[Debatte-Grundeinkommen] inforadio: Ulrich Beck fuer Grundeinkommen

Wolfgang Strengmann-Kuhn strengmann at t-online.de
So Mär 5 10:11:39 CET 2006


http://www.inforadio.de/radiotoread_print.do?dataid=107271

Ulrich Beck
Neue Arbeit für die Risikogesellschaft

Er hat den Eindruck, Deutschland soll gesund gelächelt werden von der 
schwarz-roten Koalition: Der Münchener Soziologe Ulrich Beck stellt der 
Regierung Merkel nach 100 Tagen an der Regierung kein gutes Zeugnis 
aus. Was sie über den Umgang mit der strukturellen Arbeitslosigkeit zu 
sagen habe, wo ihr Kabinett die Komponente der sozialen Gerechtigkeit 
stärker betonen wolle - das alles sei noch "auf Ebene der Rhetorik".


Über fünf Millionen Arbeitslose, so der Erfinder des Begriffs 
"Risikogesellschaft", seien ausgeschlossen aus unserer Gesellschaft. Doch 
die Regierung Merkel verfolge wie ihre Vorgänger nur die "Politik de 
Silberstreifens": Trotz nachträglich schlechter Nachrichten vom 
Arbeitsmarkt vertröste sie auf eine angeblich bessere Zukunft - die 
Grundprobleme aber gehe sie nicht an.
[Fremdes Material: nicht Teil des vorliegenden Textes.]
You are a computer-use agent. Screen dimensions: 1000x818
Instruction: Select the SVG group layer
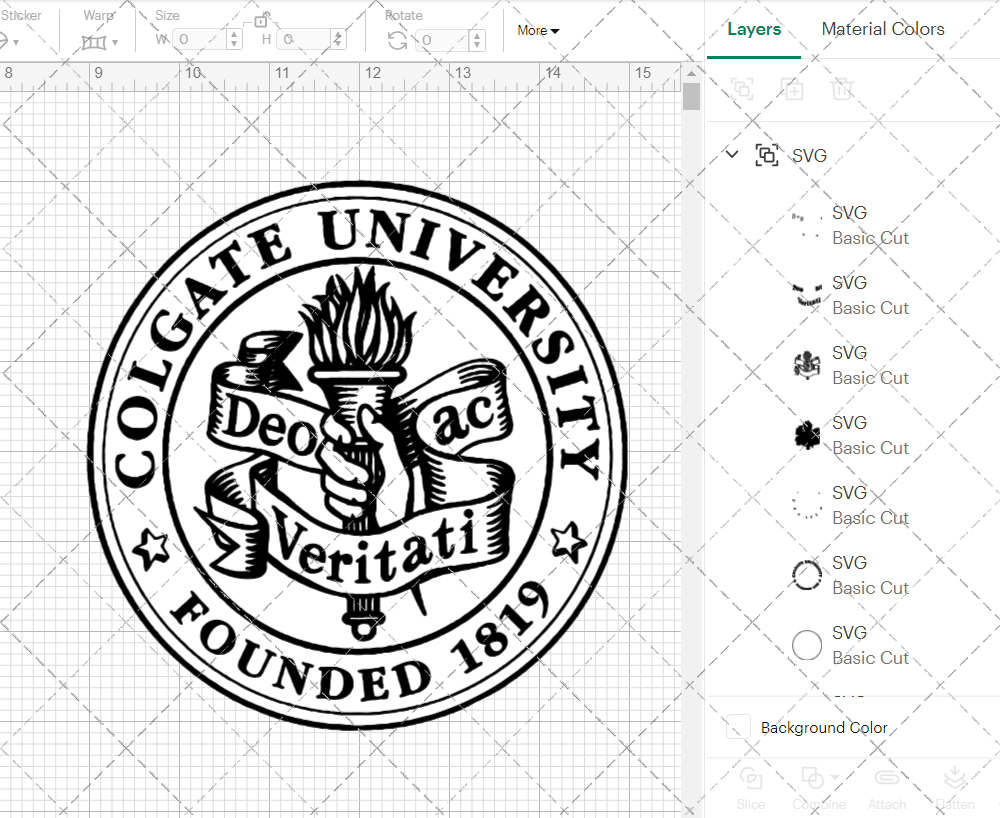809,155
Arbeitslosigkeit, Alterung der 
Gesellschaft, Migration - "Solange wir dies als Aufgaben begreifen, die im 
nationalen Alleingang zu meistern wären, werden wir scheitern."


1986 prägte Ulrich Beck den Begriff der Risikogesellschaft. Seine These: 
Die Moderne ist eine Gesellschaft und eine Dynamik, die permanent ihre 
eigenen Grundlagen und Voraussetzungen in Frage stellt. Auf allen Ebenen 
erzeugt sie Unsicherheiten und neue Risiken: Ob es um Umweltfragen und 
Klimakatastrophen geht, technologische Entwicklungen oder unser 
Verhältnis zu Arbeit und Lebensführung. Wir leben in permanenter 
Beunruhigung - denn wir bilden eine Gesellschaft, die in ihrem Inneren auf 
Sicherheit und Konstanz ihrer Strukturen und Institutionen setzt.
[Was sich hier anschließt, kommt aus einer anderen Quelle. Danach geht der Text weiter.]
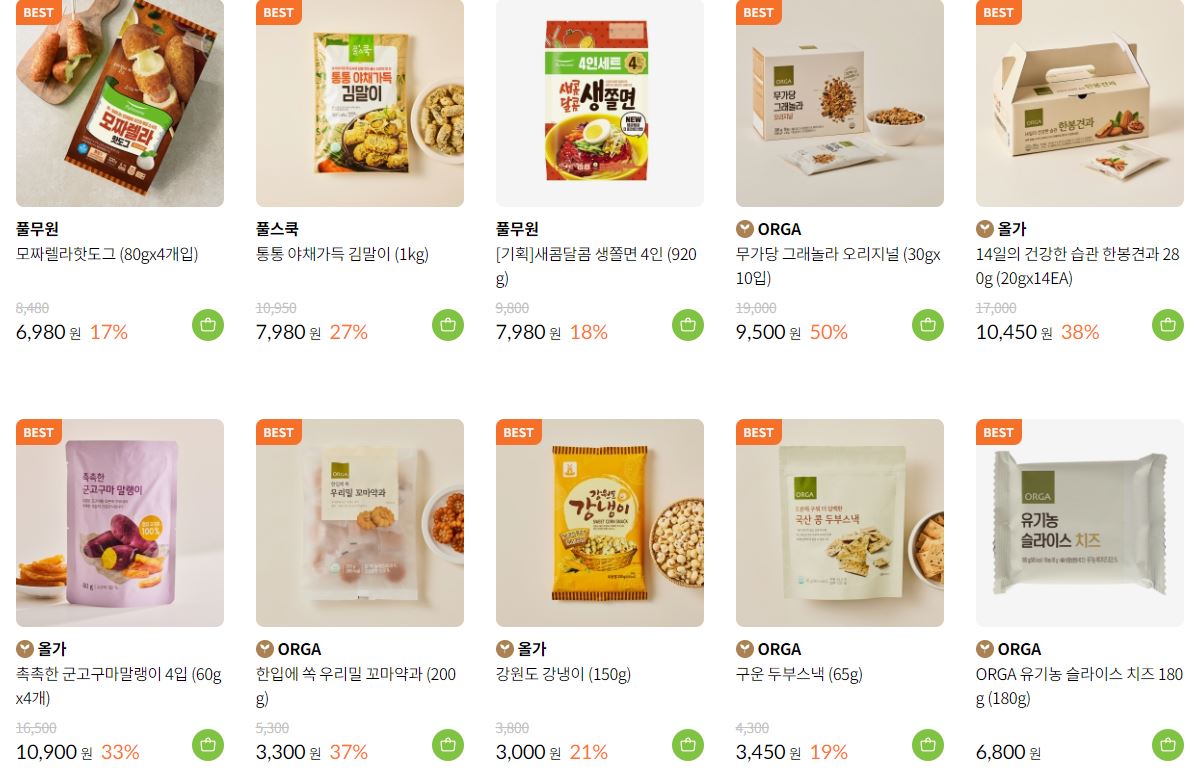The width and height of the screenshot is (1189, 777).
Task: Add 우리밀 꼬마약과 to cart
Action: [x=447, y=745]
Beispiel Arbeitswelt: Als Beck seine Thesen vor 20 Jahren niederschrieb, 
hielt man in Deutschland zwei Millionen Arbeitslose für einen Skandal, der 
dringend und rasch beendet werden müsse. Heute sind es im vereinten 
Deutschland über fünf Millionen, Beck fragt: wie ernst nehmen wir die 
altbekannte Beobachtung, dass durch immer bessere Technologien immer 
weniger Menschen immer mehr produzieren, also immer weniger 
produktive Arbeitsplätze gebraucht werden?


Seine Antwort: wir müssen weg vom "Ideal der Vollbeschäftigung". 
Menschen müssen in unserer Gesellschaft auch eine sinnvolle Existenz 
führen können ohne Erwerbsarbeitsplatz.

Verschiedene Religionen gehen mit diesem Problem unterschiedlich um, 
erläutert Beck. So stelle die evangelische Theologie, wie Max Weber es 
einst analysierte, noch immer stark auf die Erwerbsarbeit ab.


Zukunftsweisender ist für ihn das "Bürgergeld". Für Leistungen, die Bürger 
für ihre Gemeinschaft außerhalb des klassischen Jobs erbrächten, sollten 
sie finanziell belohnt werden. So könne langfristig das Grundeinkommen, 
die Grundsicherung von der Erwerbsarbeit abgekoppelt werden.